Sexual Misconduct Defense
The consequences of sexual misconduct charges can alter the course of your life. Not only is your academic future at risk, but your professional future will suffer as well. If you are accused of sexual misconduct, you must take advantage of your right to due process. Defending your reputation and your social standing is imperative.
Universities and colleges painstakingly investigate and pursue all claims regarding sexual misconduct among students, faculty, and staff. Oftentimes, students are not provided with the time or resources they need to develop a defensive strategy. Many of these students face expulsion, academic suspension, and other penalties without asserting their constitutional rights.
Dealing with accusations of sexual misconduct is emotionally overwhelming. You may be afraid, angry, and perturbed. It can be difficult to know how to interact with university or college representatives after you have faced allegations of sexual misconduct. Educational institutions often place more pressure on student who is accused of committing sexual misconduct.
However, sexual misconduct allegations can be overcome if you know the procedures and policies associated with your institution’s investigation of sexual misconduct cases. Retaining an experienced and knowledgeable student defense lawyer can help you defend yourself and protect your legal rights. K Altman Law, has decades of experience representing students accused of sexual misconduct.
Sexual Misconduct in Universities and Title IX
All sexual misconduct cases are not Title IX cases. Significant changes to the law occurred under the Trump administration and the leadership of Betsy DeVos.
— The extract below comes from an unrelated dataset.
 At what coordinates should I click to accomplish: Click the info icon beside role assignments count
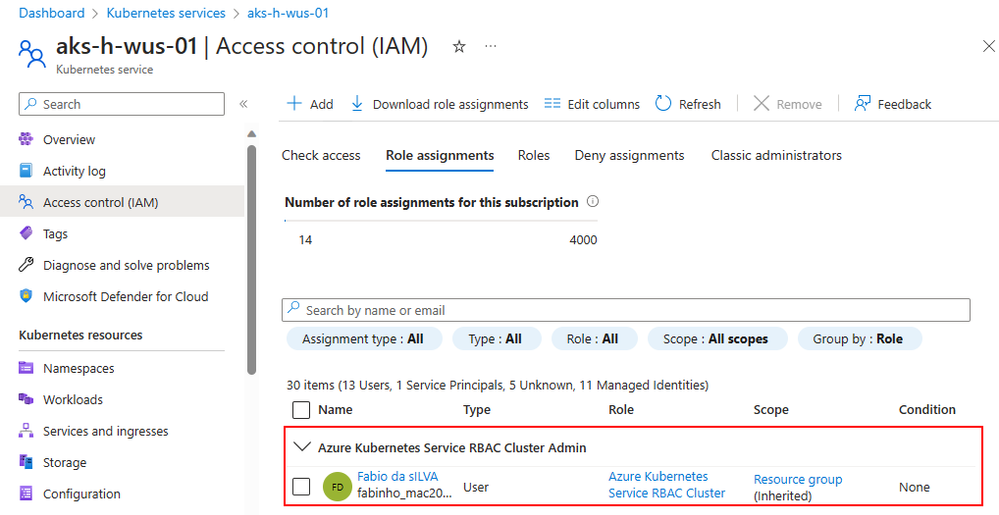tap(593, 202)
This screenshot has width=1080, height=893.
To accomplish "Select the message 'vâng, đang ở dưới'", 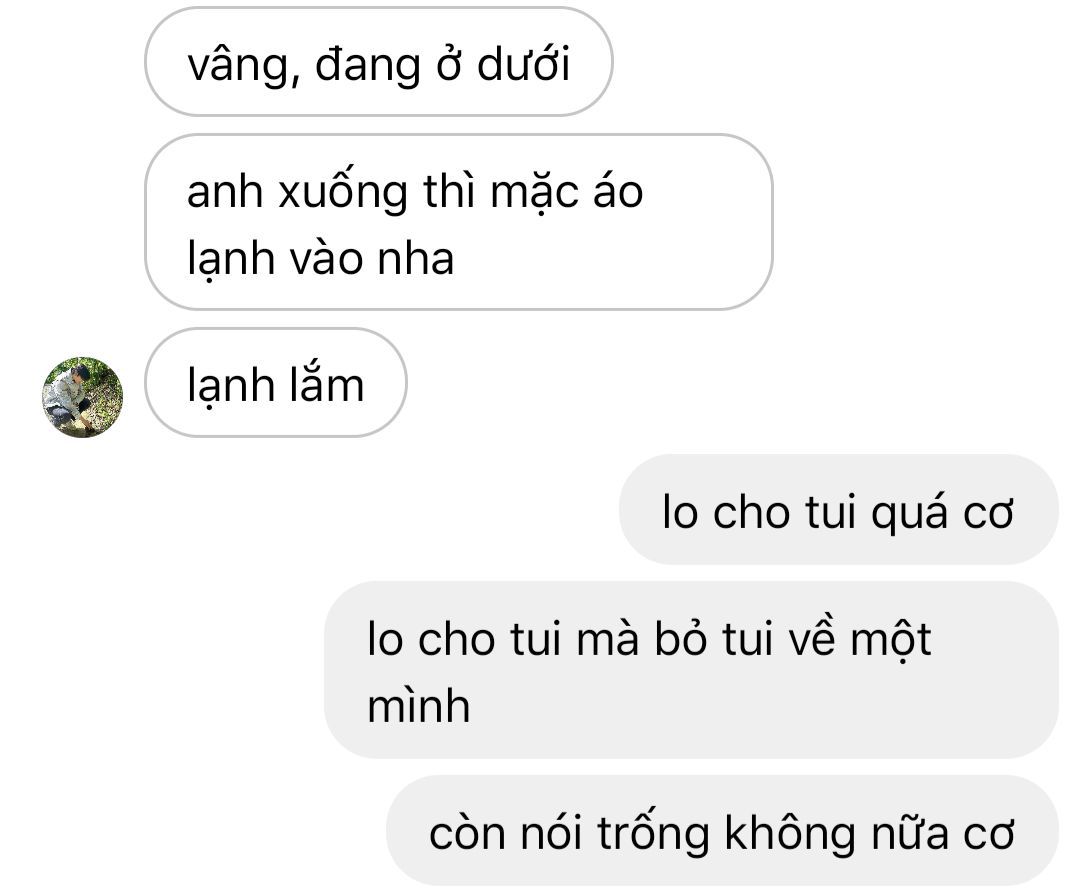I will pyautogui.click(x=379, y=62).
These changes altered Title IX guidance, and this affects how sexual misconduct cases are processed by universities and colleges. Numerous universities and colleges have instituted different procedures and policies as a response to these changes. Students who are accused of sexual misconduct must may find themselves dealing with these new procedures and policies. Retaining a student defense lawyer can provide you with clarity regarding these matters.
Title IX: The Basics and How It Has Changed
Title IX has to be understood in the context of its legislative purpose, which was to regulate how universities and colleges receiving federal aid handled sexual misconduct claims and sexual harassment claims. As part of the Education Amendments of 1972, Title IX is federal law. One purpose of the law is to help students who have suffered discrimination on the basis of sex. Any student who feels as if they are discriminated against on the basis of sex can file a Title IX complaint. The range of behavior Title IX applies to has broadened over the years since it was enacted by Congress.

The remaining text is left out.